Restoration of rail traffic with the Russia-controlled parts of Donetsk and Luhansk would result in big cargo increases for Ukrzaliznytsia — 40% for coal; 30% for iron ore; and 15% for ferrous metals. The estimates are published in the state railroad’s strategy for 2019-2030. Although no concrete moves have been taken, Zelenskiy has said normalized economic relations with the occupied would be a step toward peace and reconciliation.
Ten days before the grain marketing year ends on June 30, Ukraine has exported 48.9 million tons of grain – 22.5% more than during the entire 2017-2018 marketing year.
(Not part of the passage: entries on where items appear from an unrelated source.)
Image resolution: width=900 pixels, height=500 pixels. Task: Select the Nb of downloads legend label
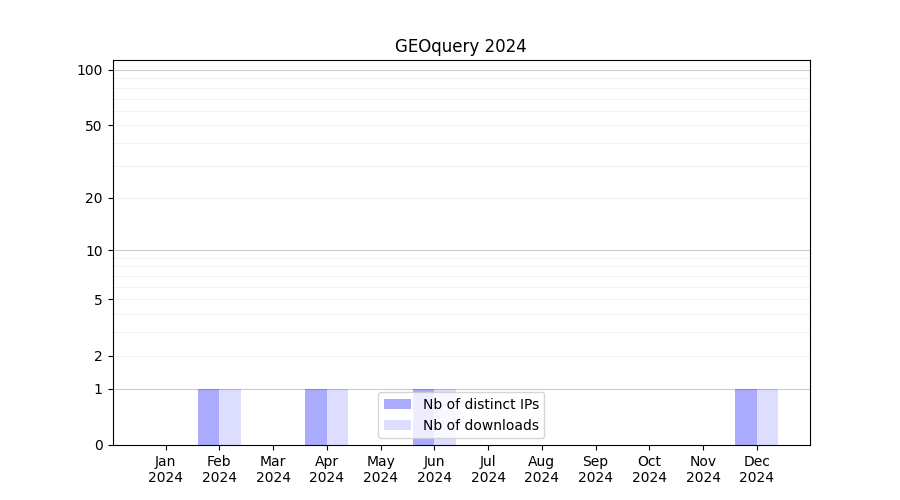pos(480,425)
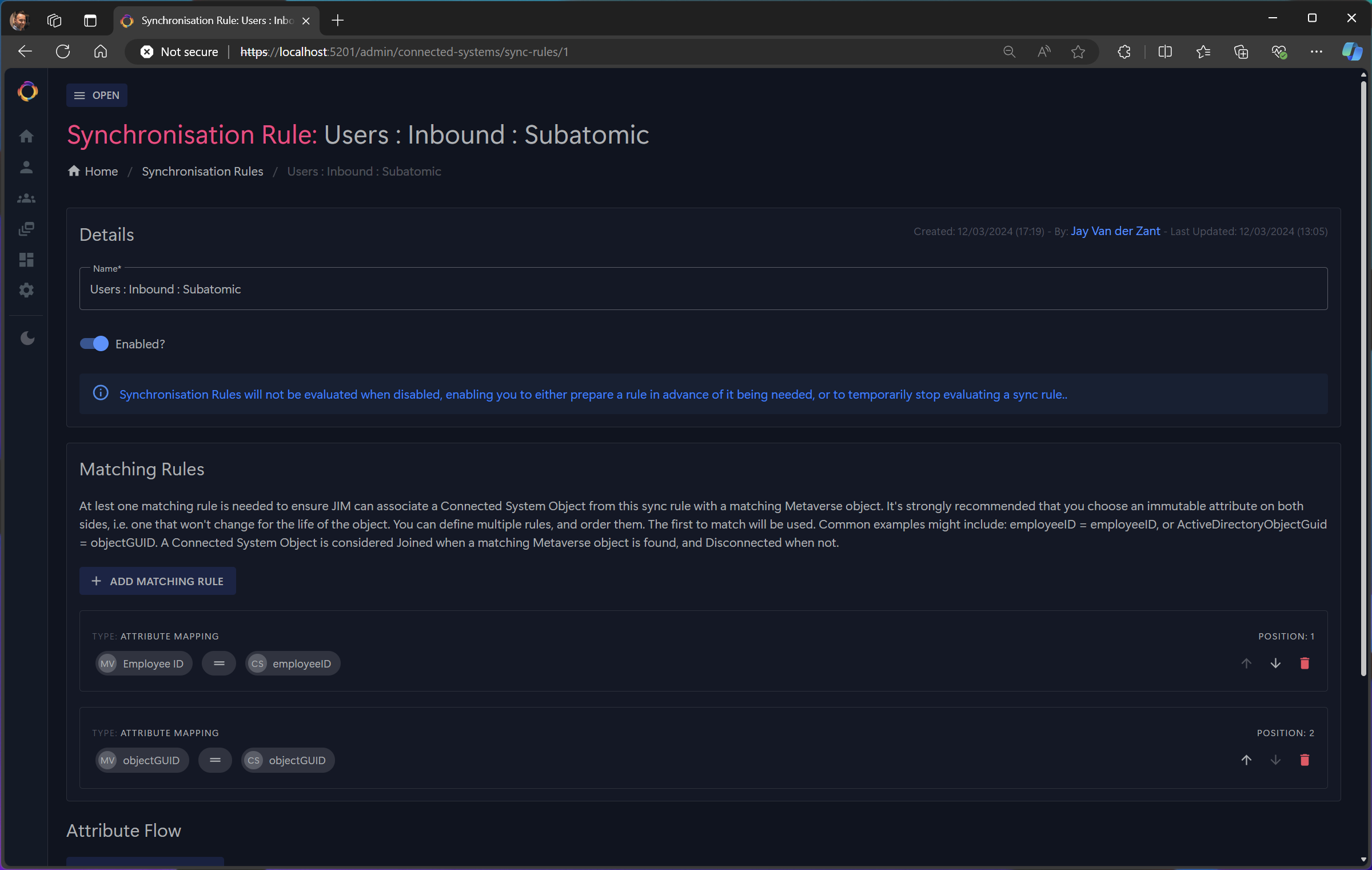Open the single-user icon in sidebar
The width and height of the screenshot is (1372, 870).
(26, 167)
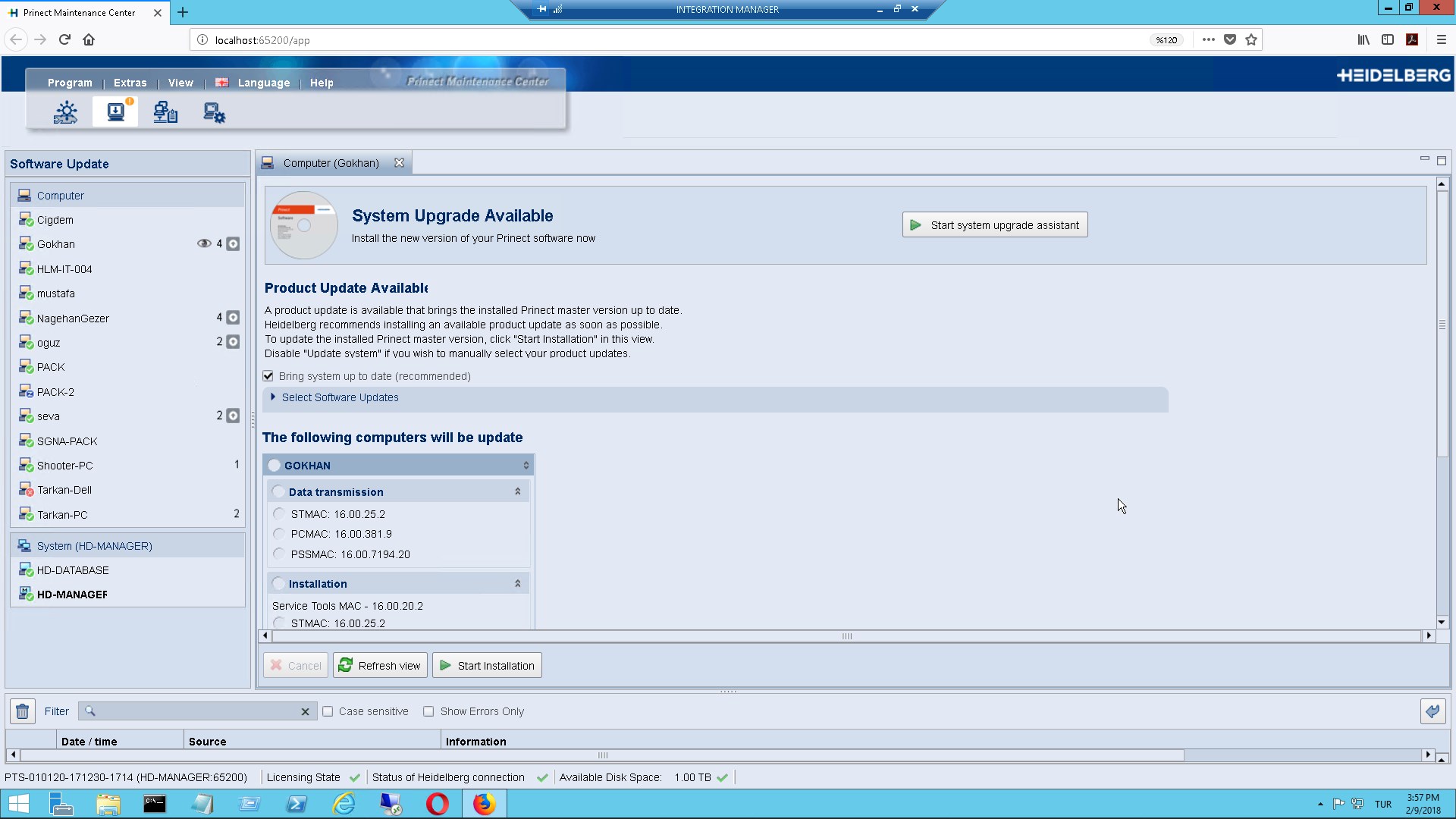1456x819 pixels.
Task: Uncheck Bring system up to date
Action: coord(268,376)
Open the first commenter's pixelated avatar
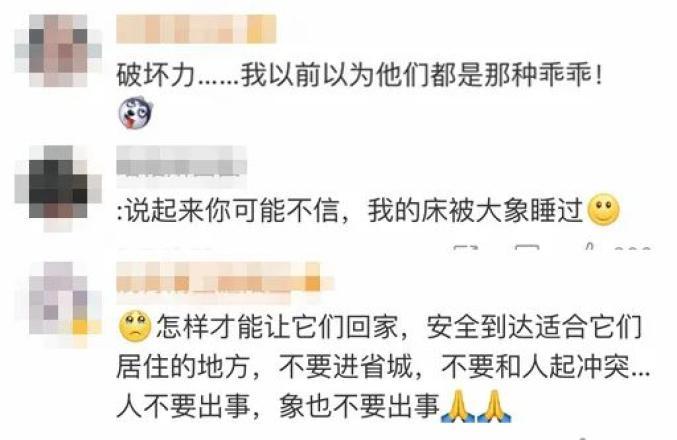The image size is (677, 440). 58,51
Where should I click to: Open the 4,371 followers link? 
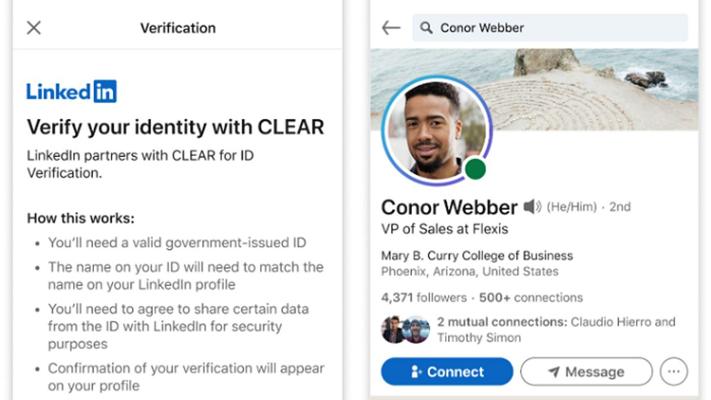424,297
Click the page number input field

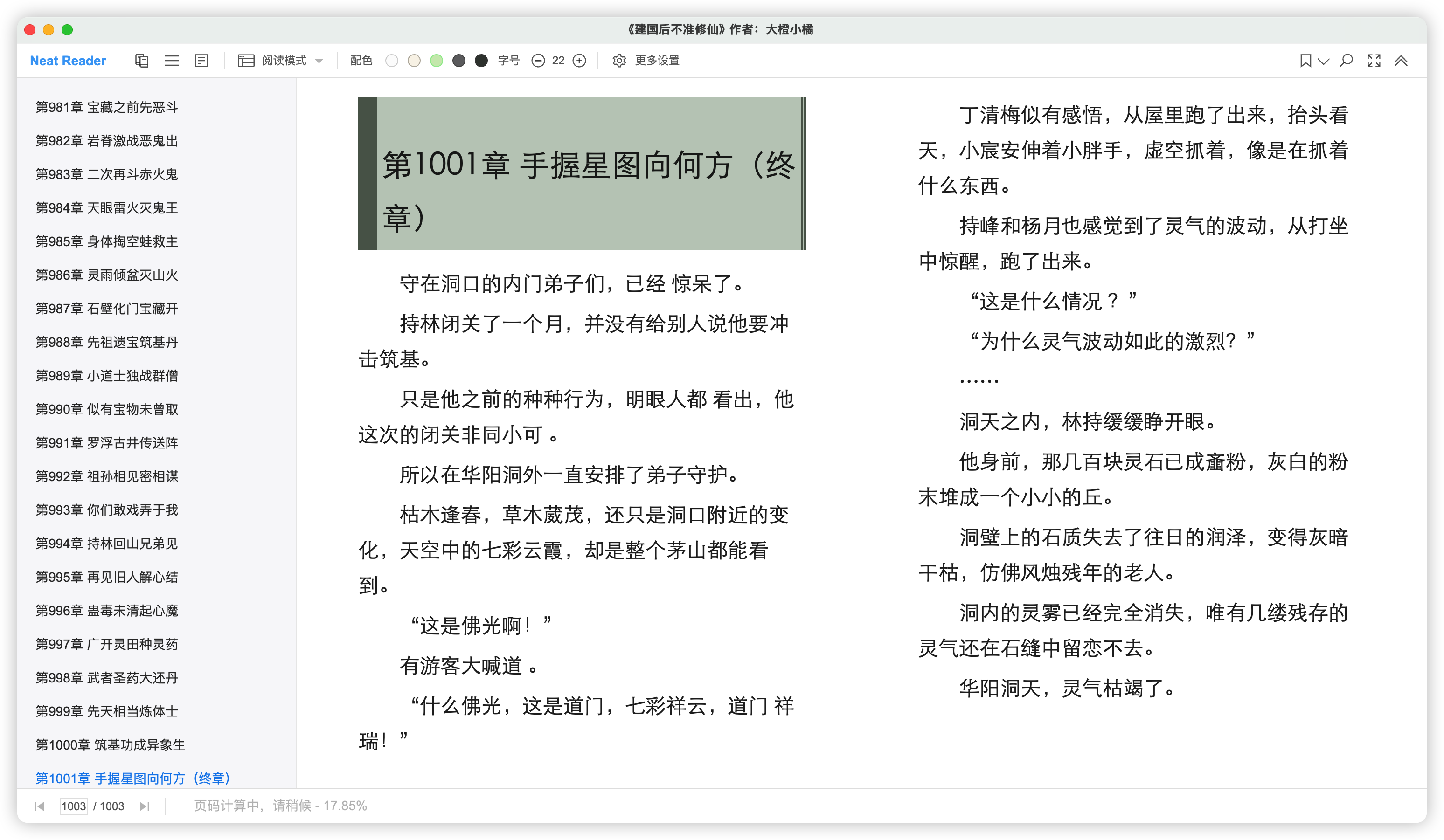click(73, 806)
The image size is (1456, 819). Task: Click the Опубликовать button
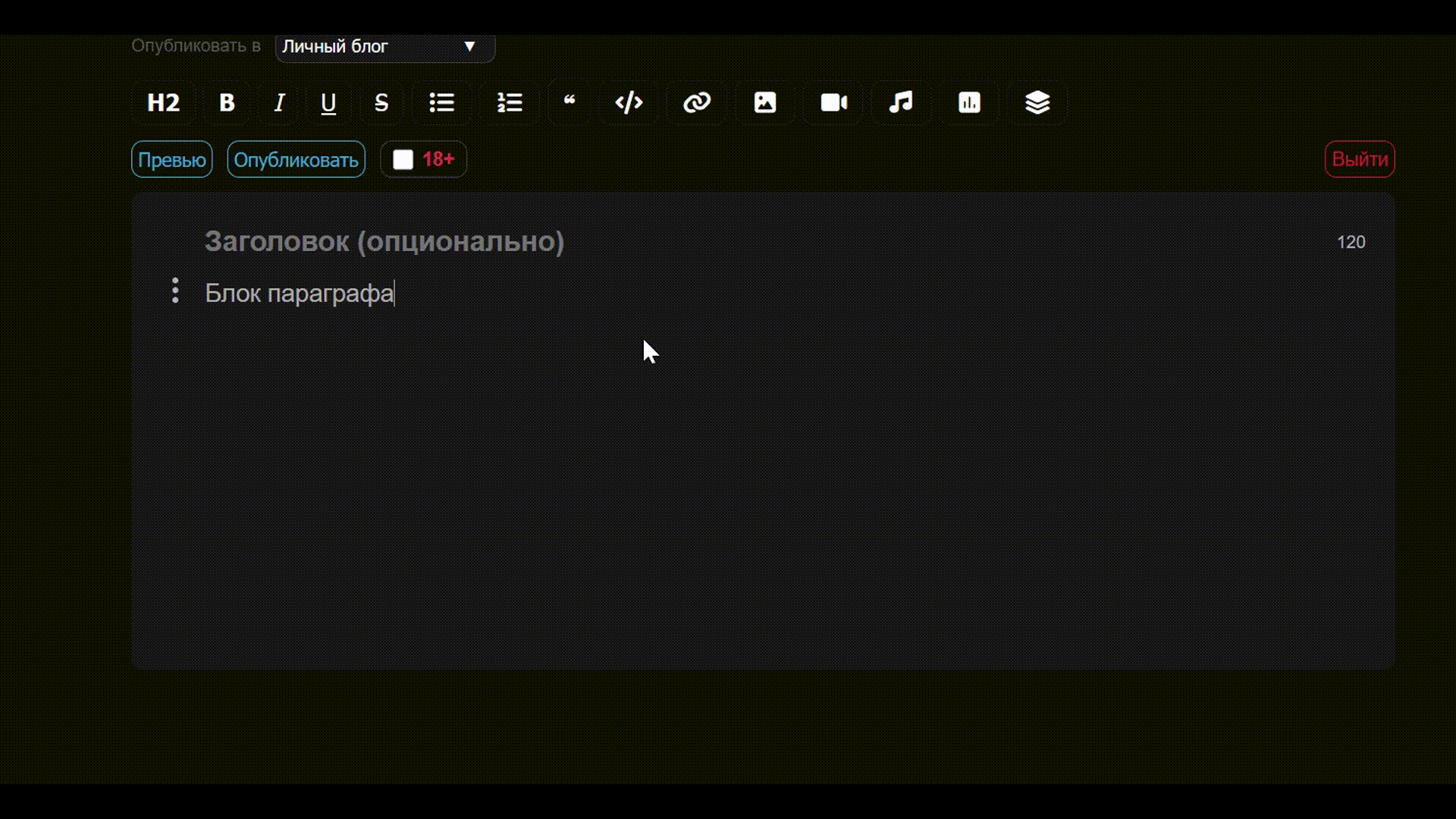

Yevhen Kravtsov, CEO of Ukrzaliznytsia, tells the UBN that the railroad is ready for a repeat of last year’s bumper harvest with 1,750 operational freight locomotives, including 100 standing by in reserve.
After Zelenskiy promised business leaders on Thursday to carry through ‘big privatizations,’ the head of the State Property Fund immediately appealed to the new president to unblock privatizations, saying they have been frozen by “dubious lawsuits” since last December. “Otherwise, it will be too difficult to break the oligarchic system of ‘freezing’ state companies,” Vitaliy Trubarov, head of the Fund, writes on Facebook.
In South Korea’s first solar project in Ukraine, GS Engineering & Construction signed a $24 million deal last week to build two solar plants in Zakarpattia. In the deal with Kyiv’s Helios Strategia, two solar plants – with a combined 24MW capacity — are to be built by April near Mukachevo.
Companies from the US, China, Romania, and Ukraine are finalists for a Naftogaz project to increase gas production from depleted deposits in western Ukraine, Naftogaz CEO Andriy Kobolyev writes on Facebook. The four qualifying companies are Baker Hughes, from the US; a consortium of Xinjiang Bucking Energy Engineering and Zhongshi Shenli Petroleum Engineering, from China; Expert Petroleum Solutions SRL, from Romania; and Poltava Petroleum Company, from Ukraine. Kobolyev said he was happy to see the tender drew “powerful international players.” Under production sharing agreements, winning companies would provide the money and technology and would share gas production with Naftogaz, the owner of the fields.